So how does this happen?

Let’s say someone would have owned $2K in 2020 income tax. Once they received 2 stimulus payments both of which included $1200 in April and $600 in December, this bumped their tax liability down to the category of non-tax payers.

The IRS is keeping a close eye out for 2022 as these tax credits will then expire. We’ll really see then how these generous tax credit programs have impacted Americans and if the amount of taxes paid will finally rise.

The share of Americans who pay zero income taxes is expected to stay high, at around 57% this year, according to the Tax Policy Center. It’s expected to fall back down to 42% in 2022 and remain at around 41% or 42% through 2025.

There’s no doubt the wealthy have more opportunities, cash flow and connections to take advantage of this system for longer and it will be very difficult to stop them. We’re only discovering now that Bezos to Trump have been taking advantage of this system for decades. Not paying their fair share in taxes has detrimental effects on the country’s tax system and delays the progression of paying it off which will certainty not happen within a few years, let alone decades as this manipulation is only getting worse.
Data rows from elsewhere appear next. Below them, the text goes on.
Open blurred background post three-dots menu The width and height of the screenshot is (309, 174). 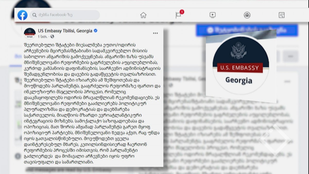(x=287, y=81)
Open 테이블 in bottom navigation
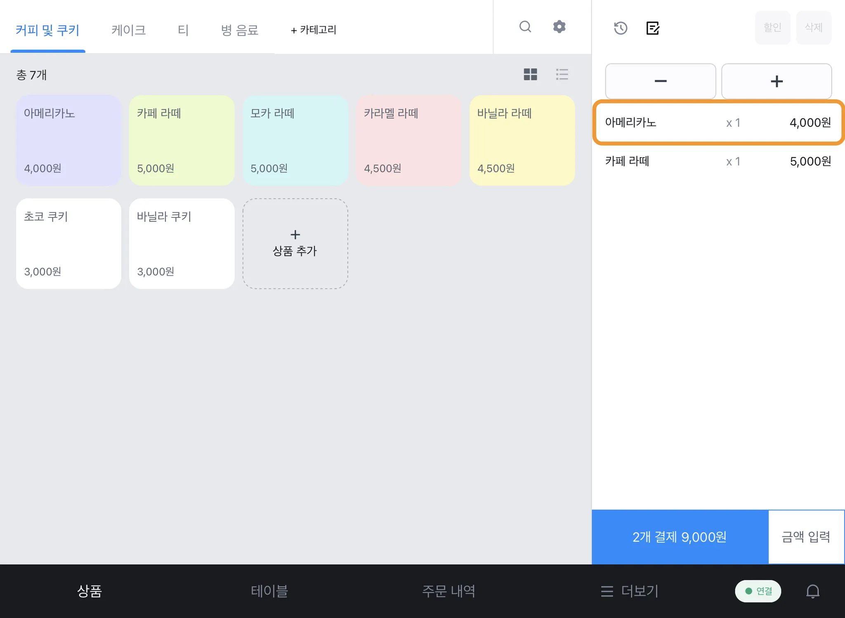The height and width of the screenshot is (618, 845). coord(269,591)
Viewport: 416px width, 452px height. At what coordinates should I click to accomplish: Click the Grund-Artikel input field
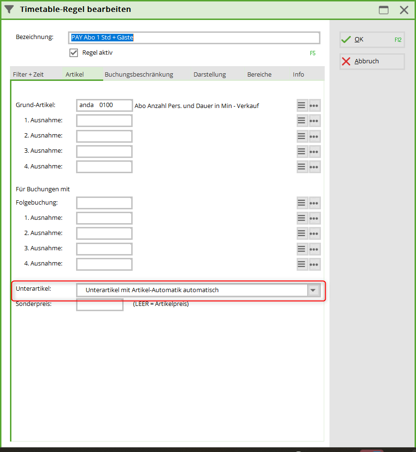click(104, 105)
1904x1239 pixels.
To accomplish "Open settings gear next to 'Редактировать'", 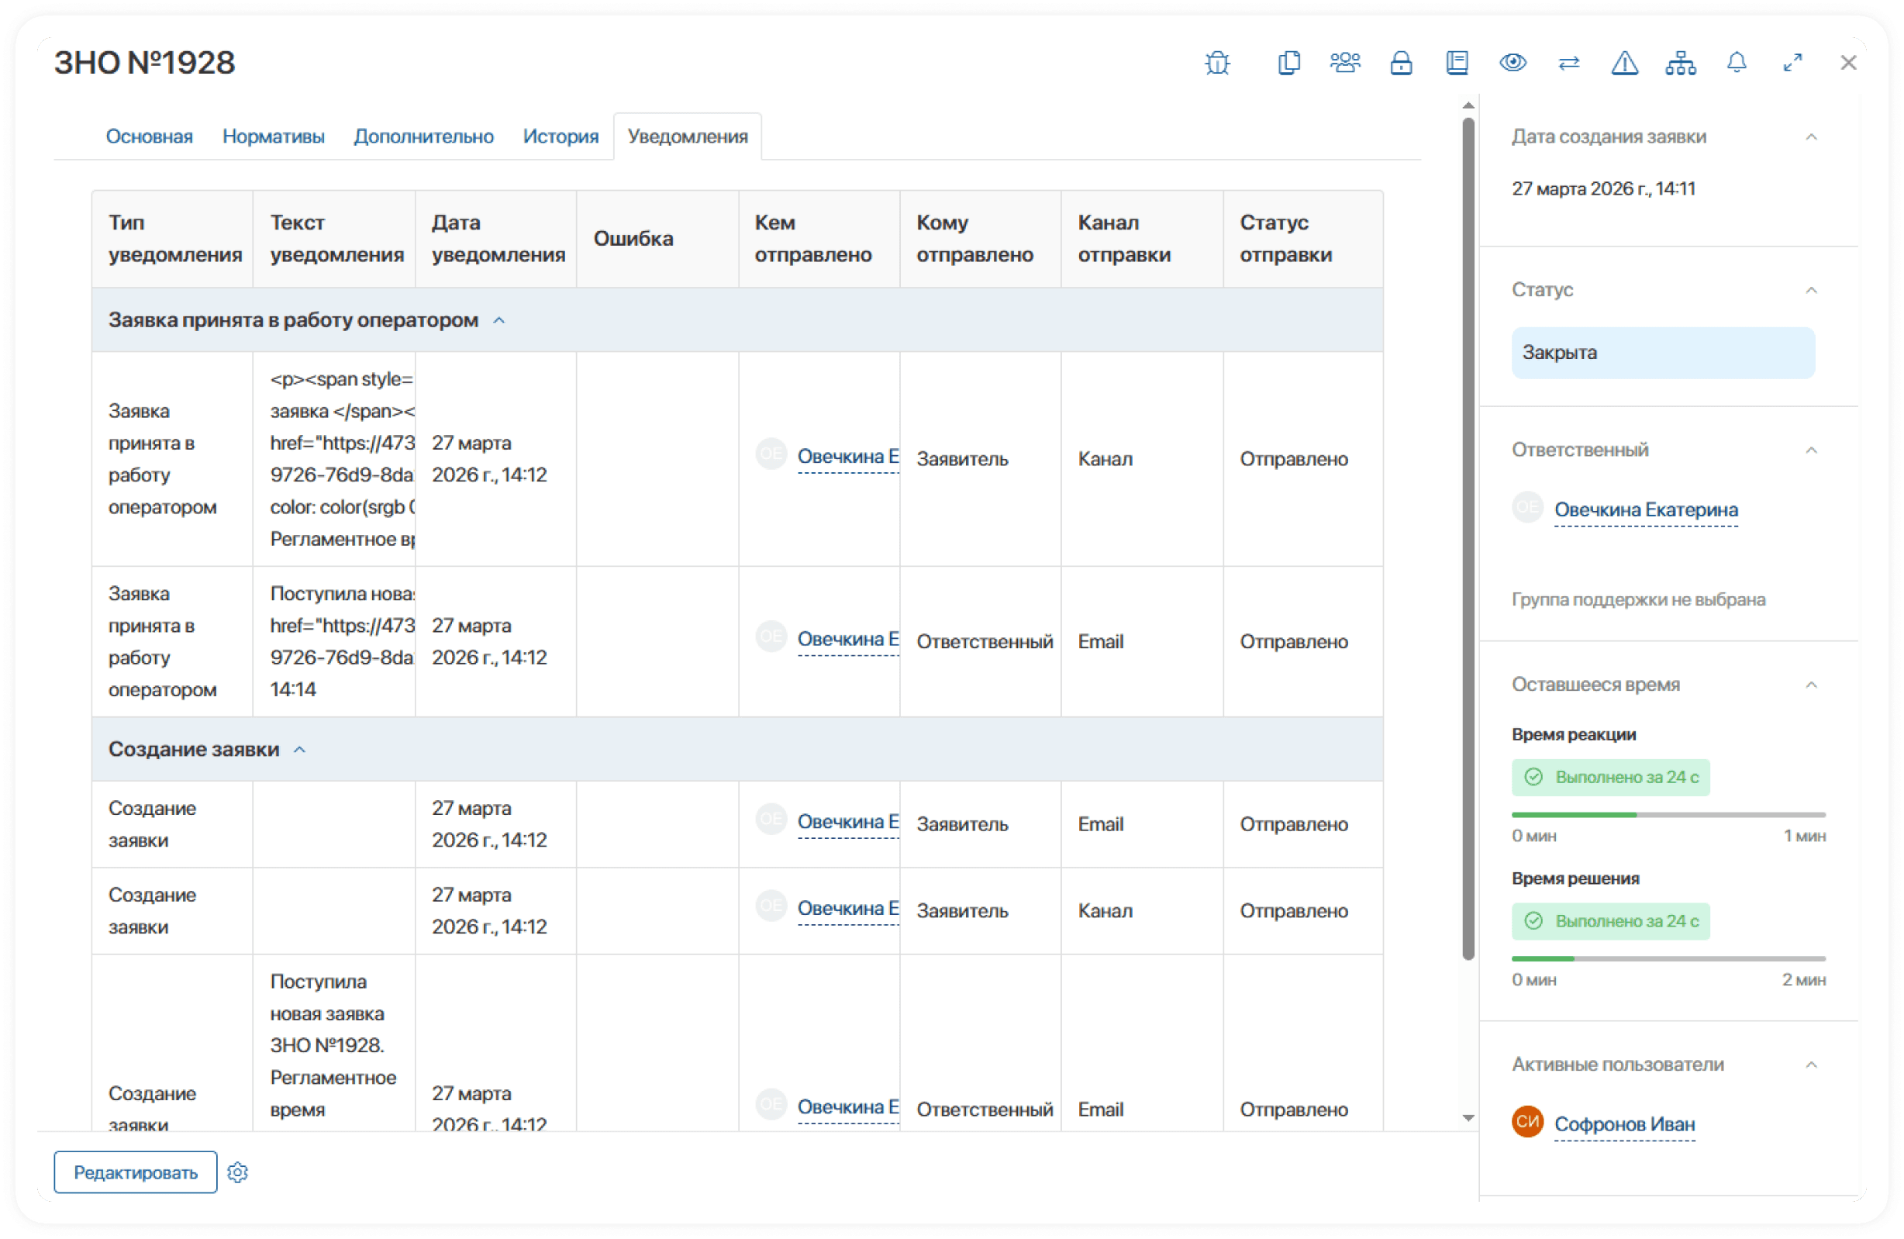I will (x=238, y=1173).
As much as we want to believe America is united, we aren’t. As the rich get richer, the poorer get poorer and if Americans didn’t have to own rental properties or a business to reduce their tax burden, they most likely wouldn’t bother. Taxes are such a heavy weight on hard-earned earnings, Americans feel inclined to avoid them which at least promotes the economy through more business creation.

Conversely, tax avoidance drives business and profits in the wrong direction.

Pay your fair share and support those who were in your shoes.